Vortioxetine is a recent antidepressant molecule having a multifactorial mechanism of action [32,33]. It shows an action on serotonin receptors, as well as on other neurobiological targets such as norepinephrine, dopamine, acetylcholine and histamine neurotransmissions. This multimodal feature provides a therapy for mood and anxiety disorders, but it even improves cognitive function, allowing to reach the “Full Functional Recovery” in depressed patients and also demonstrating to be of interest in the treatment of elderly mood disorders. The usual dosage ranges from 5 to 20 mg; the low incidence of side effects (mainly nausea) makes this new molecule suitable for safe long-term treatment of MDD. Thanks to its long half-life (66 hours), there is no risk for discontinuation symptoms.
In a similar manner to the release of paroxetine, the sustained release of duloxetine and vortioxetine by the hydrogel PHE-Nip3 was evaluated only at pH 4.60 with pulse of 2h at pH 7.40 and under similar magnetic stimulations (20 kHz and 50 W).
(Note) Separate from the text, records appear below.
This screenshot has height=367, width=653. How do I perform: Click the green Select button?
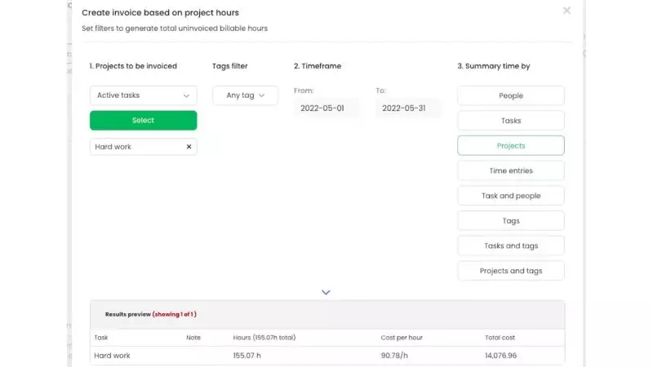coord(143,121)
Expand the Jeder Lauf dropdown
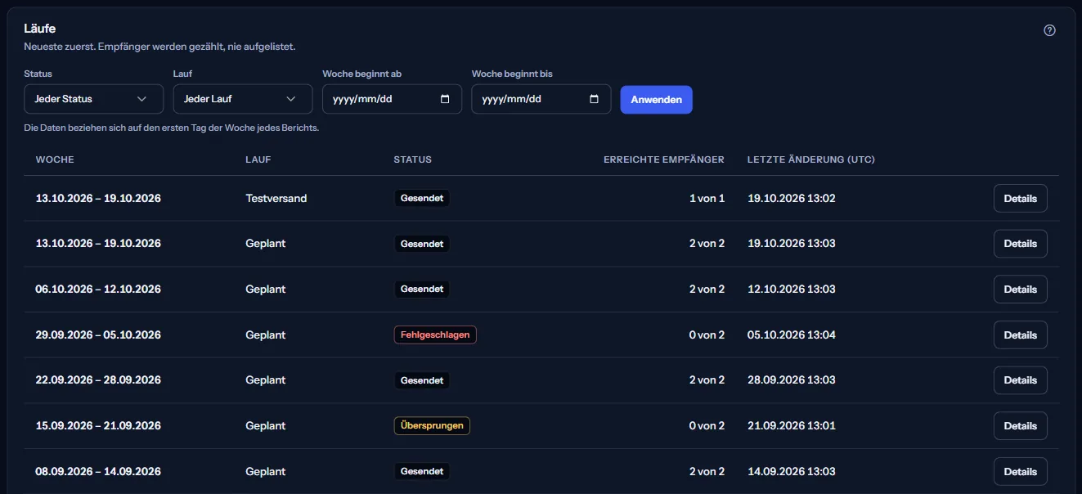Image resolution: width=1082 pixels, height=494 pixels. coord(243,99)
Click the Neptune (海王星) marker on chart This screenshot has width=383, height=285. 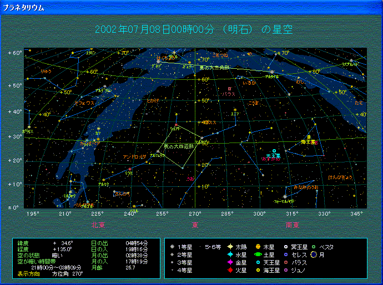(x=309, y=137)
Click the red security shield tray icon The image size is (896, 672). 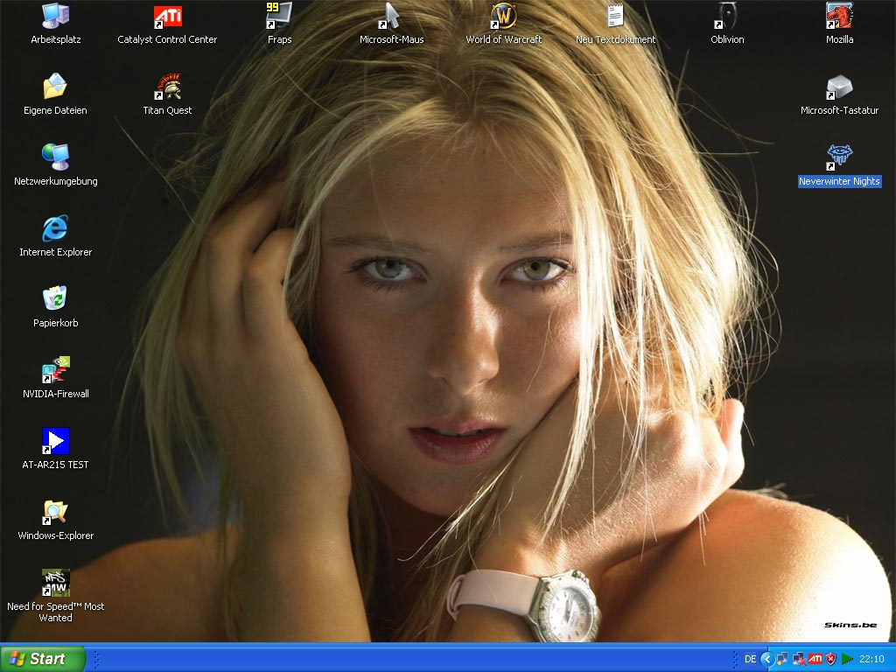click(830, 659)
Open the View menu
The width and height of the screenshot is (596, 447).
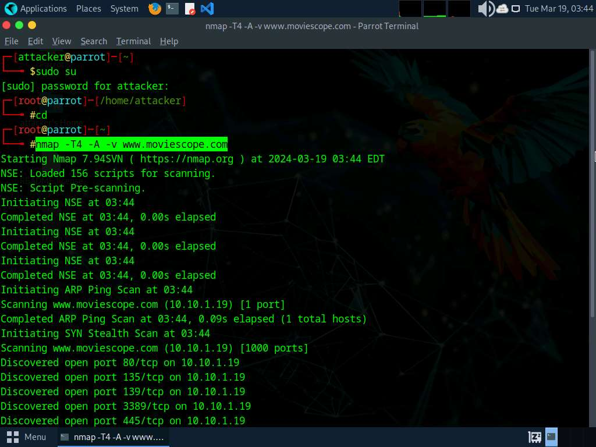[x=62, y=41]
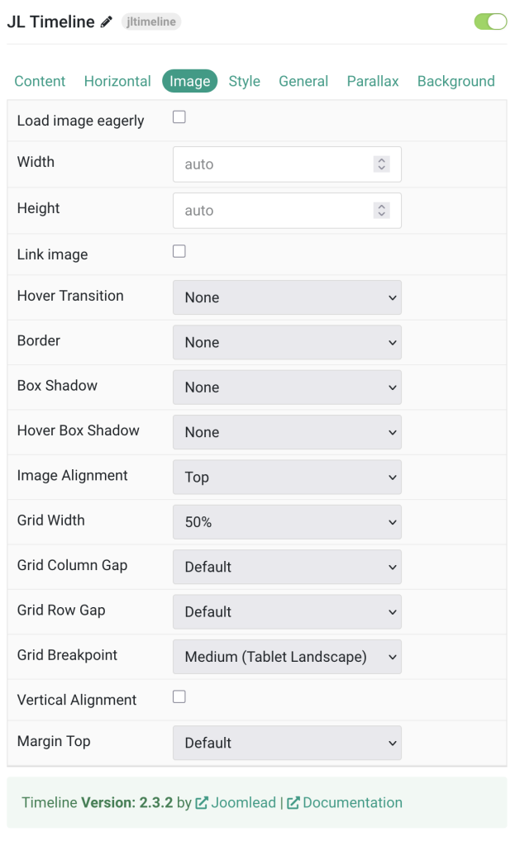Enable the Load image eagerly checkbox

[179, 117]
Figure 4 summarizes the results obtained and compared with those of paroxetine reported above.
Figure 4. Release of antidepressant drugs (%: paroxetine, squares; duloxetine, red rhomboidal; vortioxetine, light blue circles) from the hydrogel PHE-Nip3 in buffered solutions (pH 4.60)
with PBS (pH 7.40) pulsed variations of 2 h without (left panel) and with (right panel) AMF applications (20kHz/50W) at 25°C. The results are the average of at least two experiments with less than 3% error.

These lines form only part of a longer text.